Required work:
Please render every line of the saved entries below as a Markdown table with the columns No. and Text, one line per row, numbered in order. Leave out blank lines.

[Saved entries]
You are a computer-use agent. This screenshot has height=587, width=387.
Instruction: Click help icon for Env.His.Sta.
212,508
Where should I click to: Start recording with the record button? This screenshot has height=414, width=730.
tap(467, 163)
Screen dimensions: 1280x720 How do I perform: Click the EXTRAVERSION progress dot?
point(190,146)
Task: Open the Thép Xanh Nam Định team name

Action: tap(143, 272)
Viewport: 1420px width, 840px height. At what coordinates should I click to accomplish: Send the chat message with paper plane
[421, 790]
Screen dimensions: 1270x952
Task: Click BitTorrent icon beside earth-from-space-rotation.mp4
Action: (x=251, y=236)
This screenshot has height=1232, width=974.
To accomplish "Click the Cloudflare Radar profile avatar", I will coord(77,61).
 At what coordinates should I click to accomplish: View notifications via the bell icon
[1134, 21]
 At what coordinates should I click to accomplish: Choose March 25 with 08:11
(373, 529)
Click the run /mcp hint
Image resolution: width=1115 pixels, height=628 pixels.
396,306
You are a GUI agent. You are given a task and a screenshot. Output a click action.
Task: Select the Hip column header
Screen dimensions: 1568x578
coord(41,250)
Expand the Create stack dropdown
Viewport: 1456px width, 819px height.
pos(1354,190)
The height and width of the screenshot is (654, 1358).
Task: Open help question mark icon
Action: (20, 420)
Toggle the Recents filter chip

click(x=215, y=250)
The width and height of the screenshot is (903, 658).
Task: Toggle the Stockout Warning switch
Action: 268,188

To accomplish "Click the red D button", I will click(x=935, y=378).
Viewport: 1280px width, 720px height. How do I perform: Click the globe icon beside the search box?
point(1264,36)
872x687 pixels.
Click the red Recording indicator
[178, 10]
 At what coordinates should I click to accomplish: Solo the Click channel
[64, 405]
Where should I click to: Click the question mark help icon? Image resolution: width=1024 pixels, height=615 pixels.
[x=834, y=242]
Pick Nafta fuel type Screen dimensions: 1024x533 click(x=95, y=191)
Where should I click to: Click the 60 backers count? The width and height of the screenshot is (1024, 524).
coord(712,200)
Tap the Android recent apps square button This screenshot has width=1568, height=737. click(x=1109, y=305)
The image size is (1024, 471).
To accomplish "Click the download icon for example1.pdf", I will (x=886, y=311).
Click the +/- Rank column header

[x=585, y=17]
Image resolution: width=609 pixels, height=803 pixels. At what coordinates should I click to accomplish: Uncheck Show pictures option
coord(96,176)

Complete response:
| No. | Text |
|---|---|
| 1 | You are a computer-use agent. This screenshot has height=587, width=387. |
| 2 | Instruction: Click help icon for Env.His.Sta. |
| 3 | 212,508 |
| 4 | Where should I click to: Start recording with the record button? This screenshot has height=414, width=730. |
| 5 | tap(467, 163) |
| 6 | Screen dimensions: 1280x720 How do I perform: Click the EXTRAVERSION progress dot? |
| 7 | point(190,146) |
| 8 | Task: Open the Thép Xanh Nam Định team name |
| 9 | Action: tap(143, 272) |
| 10 | Viewport: 1420px width, 840px height. At what coordinates should I click to accomplish: Send the chat message with paper plane |
| 11 | [421, 790] |
| 12 | Screen dimensions: 1270x952 |
| 13 | Task: Click BitTorrent icon beside earth-from-space-rotation.mp4 |
| 14 | Action: (x=251, y=236) |
| 15 | This screenshot has height=1232, width=974. |
| 16 | To accomplish "Click the Cloudflare Radar profile avatar", I will coord(77,61). |
| 17 |  At what coordinates should I click to accomplish: View notifications via the bell icon |
| 18 | [1134, 21] |
| 19 |  At what coordinates should I click to accomplish: Choose March 25 with 08:11 |
| 20 | (373, 529) |
| 21 | Click the run /mcp hint |
| 22 | Image resolution: width=1115 pixels, height=628 pixels. |
| 23 | 396,306 |
| 24 | You are a GUI agent. You are given a task and a screenshot. Output a click action. |
| 25 | Task: Select the Hip column header |
| 26 | Screen dimensions: 1568x578 |
| 27 | coord(41,250) |
| 28 | Expand the Create stack dropdown |
| 29 | Viewport: 1456px width, 819px height. |
| 30 | pos(1354,190) |
| 31 | The height and width of the screenshot is (654, 1358). |
| 32 | Task: Open help question mark icon |
| 33 | Action: (20, 420) |
| 34 | Toggle the Recents filter chip |
| 35 | click(x=215, y=250) |
| 36 | The width and height of the screenshot is (903, 658). |
| 37 | Task: Toggle the Stockout Warning switch |
| 38 | Action: 268,188 |
| 39 | To accomplish "Click the red D button", I will click(x=935, y=378). |
| 40 | Viewport: 1280px width, 720px height. How do I perform: Click the globe icon beside the search box? |
| 41 | point(1264,36) |
| 42 | 872x687 pixels. |
| 43 | Click the red Recording indicator |
| 44 | [178, 10] |
| 45 |  At what coordinates should I click to accomplish: Solo the Click channel |
| 46 | [64, 405] |
| 47 | Where should I click to: Click the question mark help icon? Image resolution: width=1024 pixels, height=615 pixels. |
| 48 | [x=834, y=242] |
| 49 | Pick Nafta fuel type Screen dimensions: 1024x533 click(x=95, y=191) |
| 50 | Where should I click to: Click the 60 backers count? The width and height of the screenshot is (1024, 524). |
| 51 | coord(712,200) |
| 52 | Tap the Android recent apps square button This screenshot has width=1568, height=737. click(x=1109, y=305) |
| 53 | The image size is (1024, 471). |
| 54 | To accomplish "Click the download icon for example1.pdf", I will (x=886, y=311). |
| 55 | Click the +/- Rank column header |
| 56 | [x=585, y=17] |
| 57 | Image resolution: width=609 pixels, height=803 pixels. At what coordinates should I click to accomplish: Uncheck Show pictures option |
| 58 | coord(96,176) |